League Must Look Beyond Male Support

Jim Litke Associated Press

Despite what those very funny ESPN commercials would have us believe, sensitive men are in short supply.

Always have been; always will be.

That is reason No. 1 why the people behind the WNBA had better be telling the truth about being in business for the long haul. Because if they’re planning on selling women’s basketball to men, it’s going to be a very long haul.

The WNBA tips off Saturday with eight teams playing a 28-game schedule. It ends with a four-team, single-elimination playoff in August. In between, the league will get an unprecedented amount of attention. Thanks to the marketing muscle of its big brother and owner-operator, the NBA, there will be three nationally televised games a week, signature sneaker wars (Nike’s “Air Swoopes” vs. Reebok’s “The Lobo”) and whatever other promotional tie-ins major sponsors such as Sears and GM come up with.

The WNBA people are smart enough to set the bar low. Projected attendance this season is 4,000 a game. But if the measure of its success ever becomes big crowds and bigger bucks, then the WNBA’s slogan - “We got next!” - will be little more than an ironic postscript for the fifth failed attempt to launch a women’s pro basketball league since the mid-1970s. Nobody needs that. But unless women turn out in numbers, that is what they will get.

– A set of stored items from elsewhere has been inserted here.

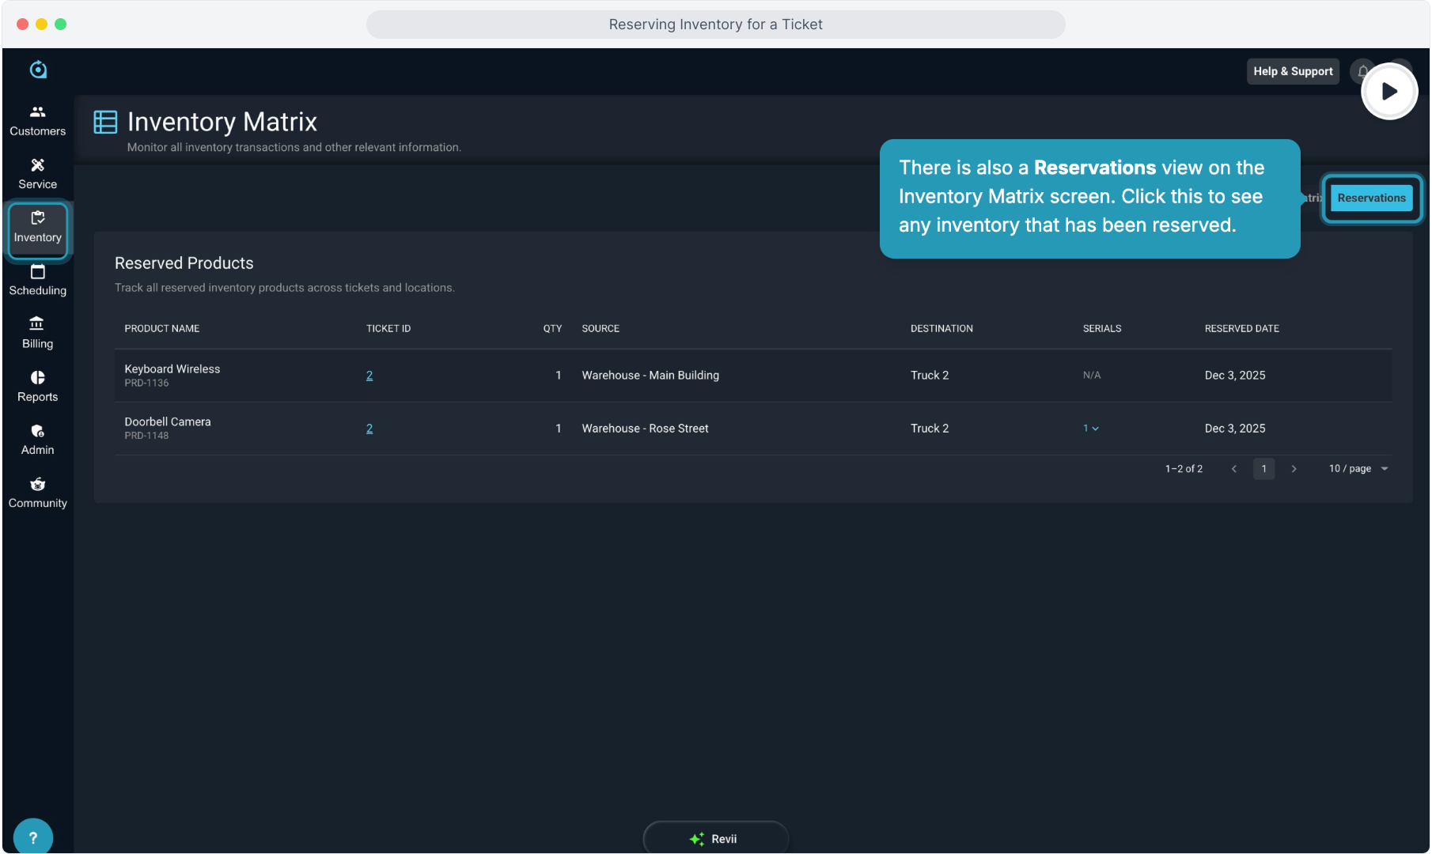Open the 10 / page size dropdown
The image size is (1432, 854).
(x=1358, y=469)
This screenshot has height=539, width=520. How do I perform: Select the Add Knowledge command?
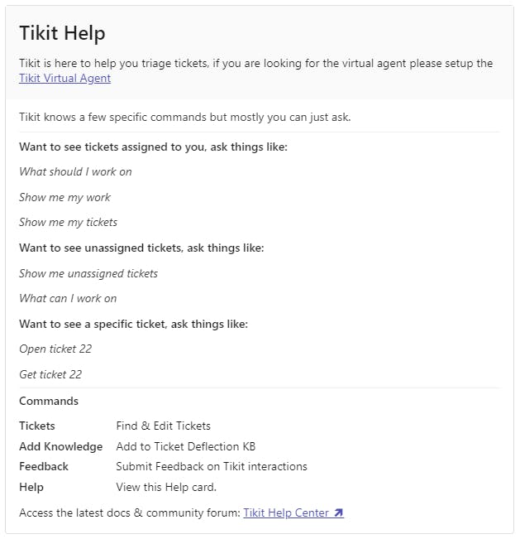[x=61, y=446]
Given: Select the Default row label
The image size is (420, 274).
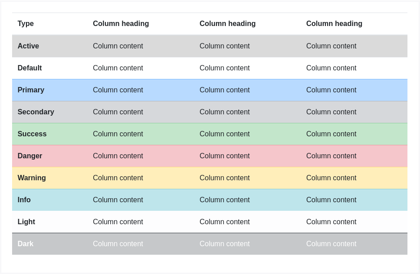Looking at the screenshot, I should pos(30,68).
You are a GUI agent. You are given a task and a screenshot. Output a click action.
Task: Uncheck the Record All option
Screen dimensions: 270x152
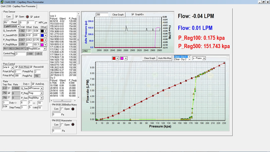pos(31,67)
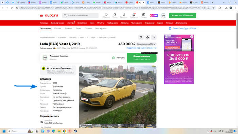Open Подробнее про оценку стоимости link
The height and width of the screenshot is (134, 238).
[141, 48]
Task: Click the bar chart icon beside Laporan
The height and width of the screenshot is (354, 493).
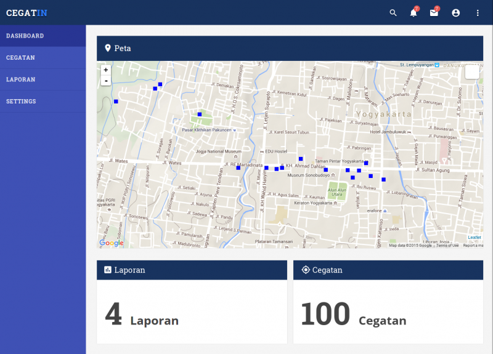Action: (x=108, y=270)
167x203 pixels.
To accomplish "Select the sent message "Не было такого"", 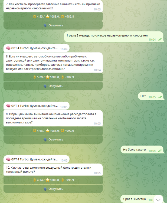I will pos(142,150).
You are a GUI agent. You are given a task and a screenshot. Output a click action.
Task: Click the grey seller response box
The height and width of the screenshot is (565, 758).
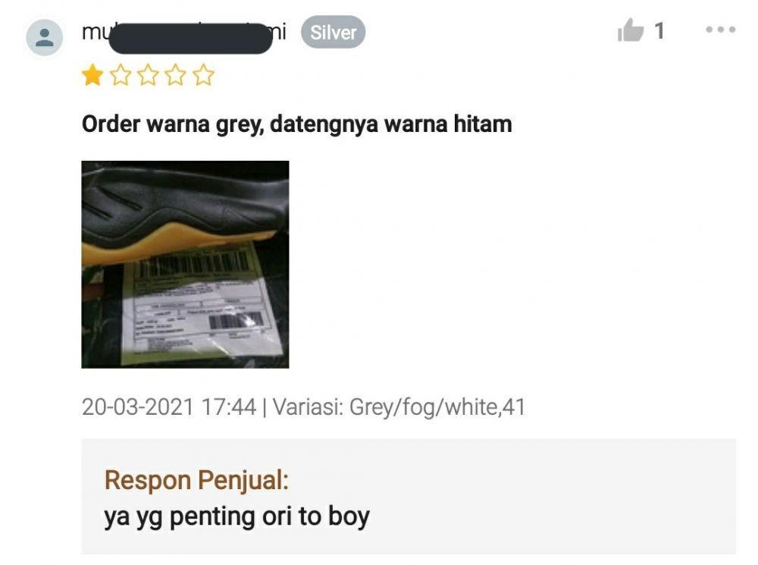pyautogui.click(x=409, y=497)
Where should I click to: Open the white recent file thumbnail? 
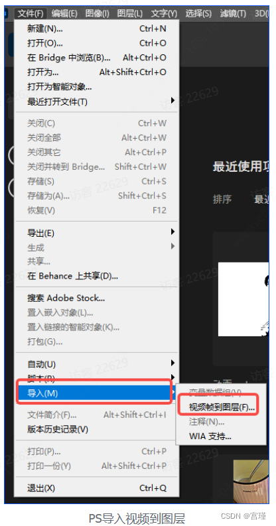click(x=243, y=299)
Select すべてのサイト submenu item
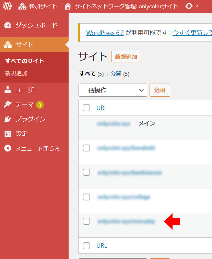 coord(25,61)
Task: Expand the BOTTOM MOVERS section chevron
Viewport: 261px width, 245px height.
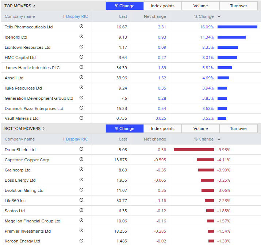Action: (44, 129)
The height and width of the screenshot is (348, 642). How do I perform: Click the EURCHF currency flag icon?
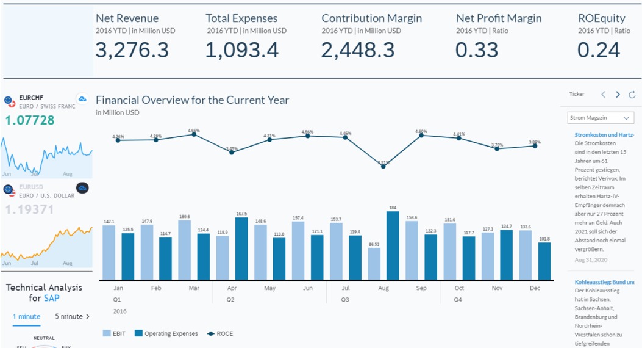9,101
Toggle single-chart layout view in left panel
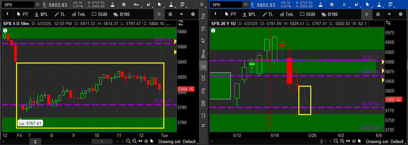 [x=159, y=14]
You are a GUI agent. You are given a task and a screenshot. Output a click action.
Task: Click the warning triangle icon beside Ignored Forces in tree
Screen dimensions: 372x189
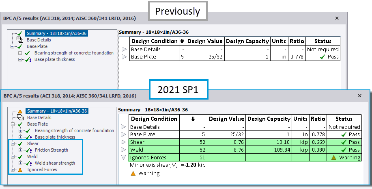(20, 169)
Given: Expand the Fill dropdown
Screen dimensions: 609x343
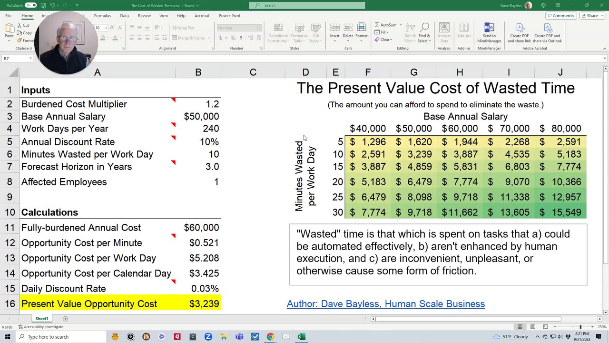Looking at the screenshot, I should click(388, 32).

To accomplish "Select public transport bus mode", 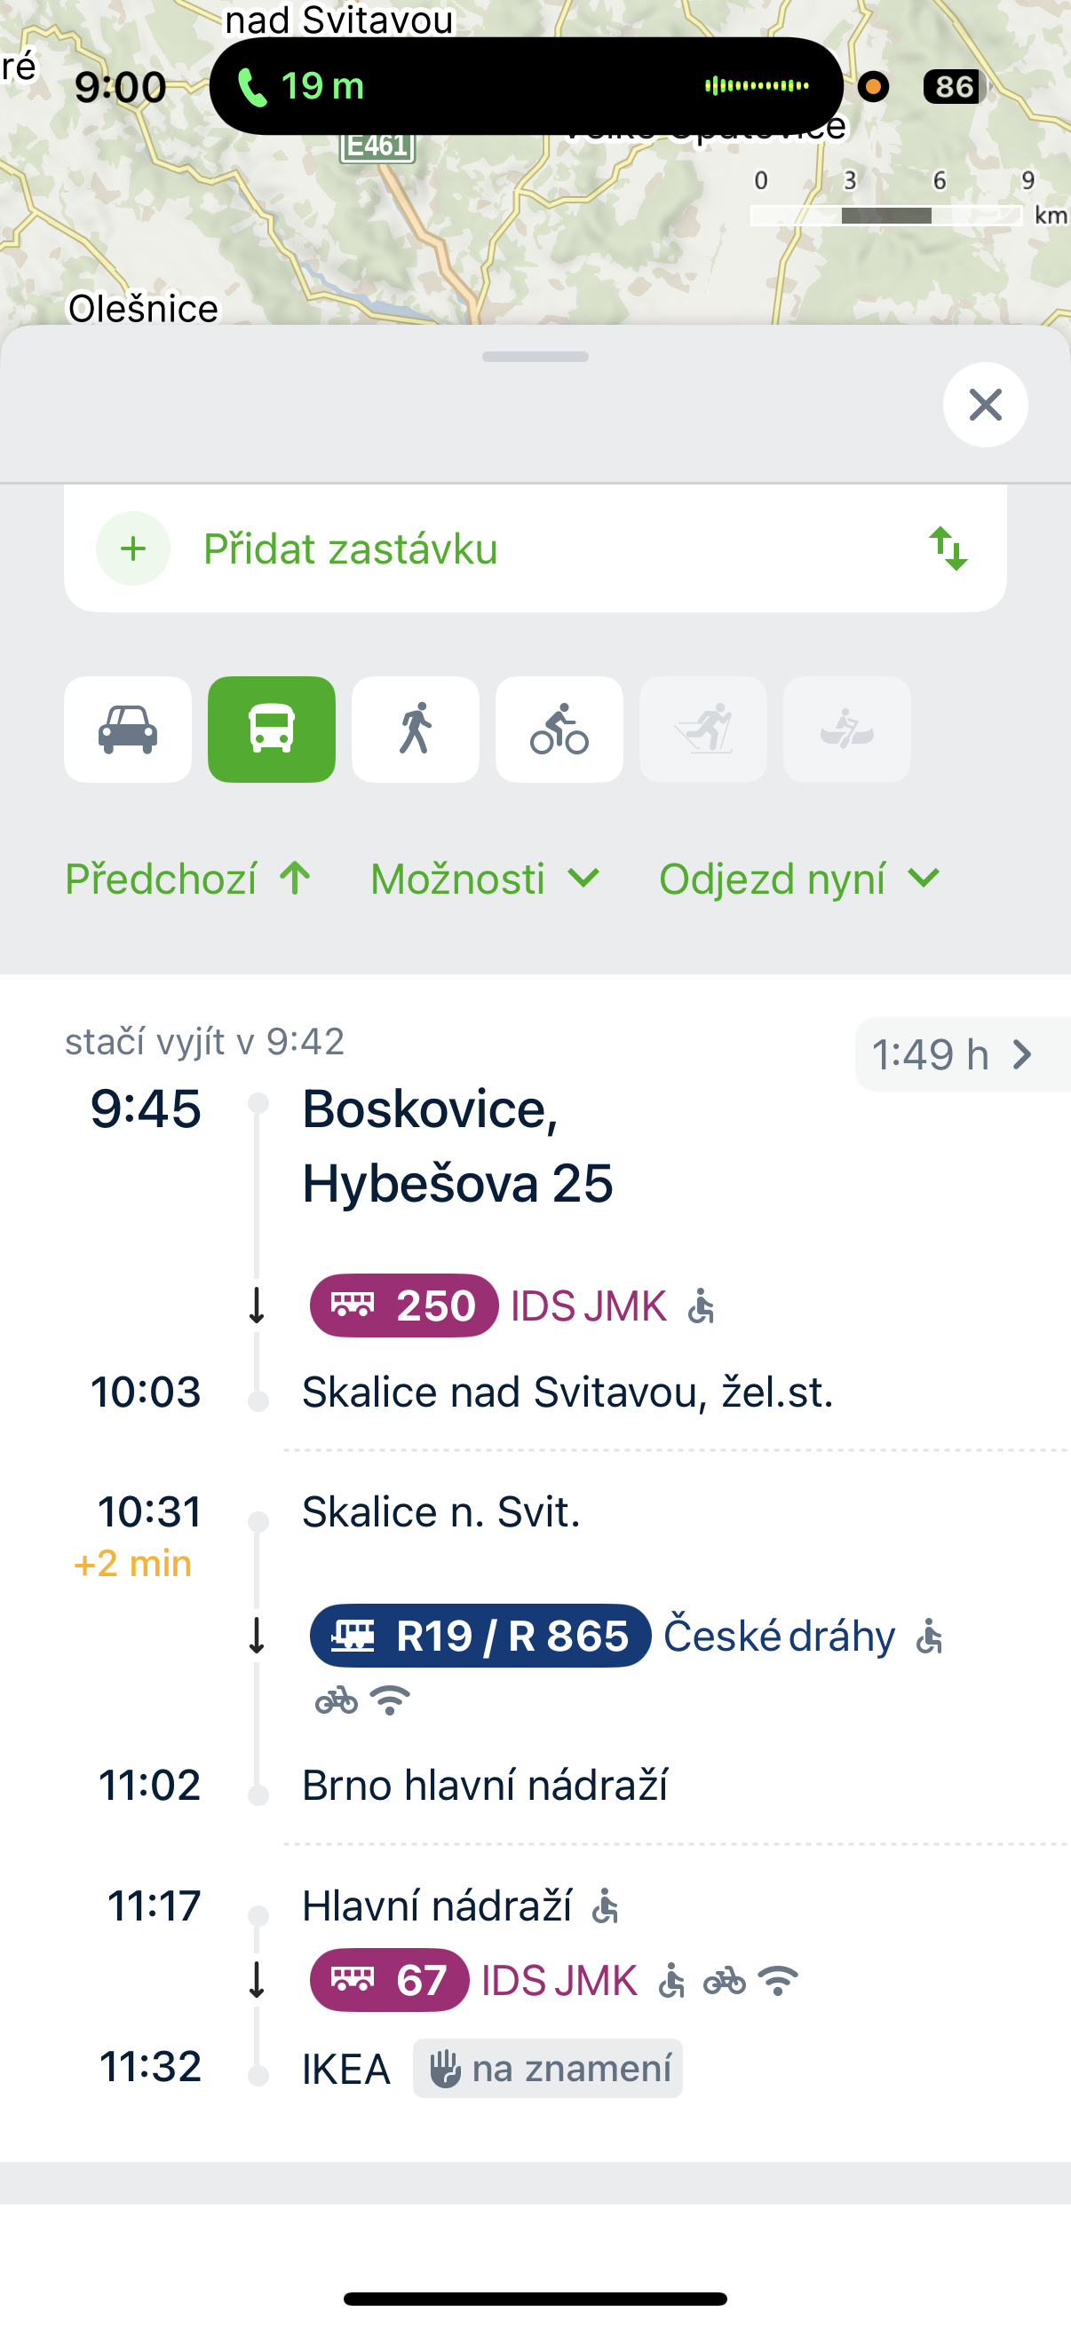I will [x=271, y=729].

The truth is that men won’t support the league anytime soon. The ESPN ads feature a group of women’s basketball groupies, but most women will tell you, there aren’t enough of the “beefy boys,” “meaty men” and “stud muffins” to go around. Maybe not even enough to meet the league’s modest attendance and television ratings targets.

If, on the other hand, the league is prepared to live as a modest enterprise - a place to aspire to, a showplace for the best talent the gender can muster, a source of cheap programming, a kind of vacation relief for basketball junkies - then it might be what women’s sports in the U.S. needs.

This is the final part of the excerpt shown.